Ich will meinen Augen eine Erholung bieten, schwenke sie weg von den gruseligen Fliesen, als sie einen weiteren Schock erleiden: Unbemerkt ist ein solariumgebräunter Mann in rosa Hemd und knallgrüner Hose in den Raum gekommen. Ich springe vor Schreck fast nach hinten. Es ist der Makler, der uns begrüßt und einige Anmerkungen zum Schlafzimmer macht. Mein Blick ist auf das rosa Hemd fixiert und Martin muss den größten Teil des Gesprächs übernehmen.

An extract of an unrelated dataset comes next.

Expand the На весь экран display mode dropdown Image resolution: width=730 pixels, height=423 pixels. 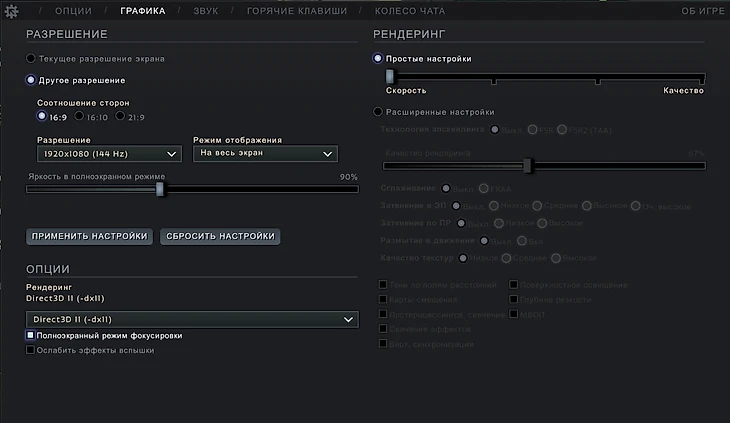(265, 154)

Der Verkaufskatalog und die Liste lägen auf dem Esstisch, lässt die rot-grün-Kombination uns wissen und dankbar verlasse ich das Schlafzimmer. Die aus edlem Papier und mit güldenen Buchstaben bedruckte Verkaufsmappe wandert in meinen Besitz und ich trage mich auf der Liste der Interessenten mit Namen und Telefonnummer ein. (Nicht ohne natürlich vorher genau zu lesen, ob ich dann eventuell auch mitbieten muss! – Muss ich nicht.) Währenddessen hat Martins handwerkliche Seite Überhand gewonnen und er führt mich von Zimmer zu Zimmer, um mir zu zeigen, was hier alles gemacht werden müsste. Als wären wir wirklich an der Wohnung interessiert. Mein Mann ist ein echter Undercover-Profi! Auch der Makler ist von Martins offensichtlichem Interesse überzeugt und gibt Tipps zu Wandaufbrüchen und Kaminverkleidungen.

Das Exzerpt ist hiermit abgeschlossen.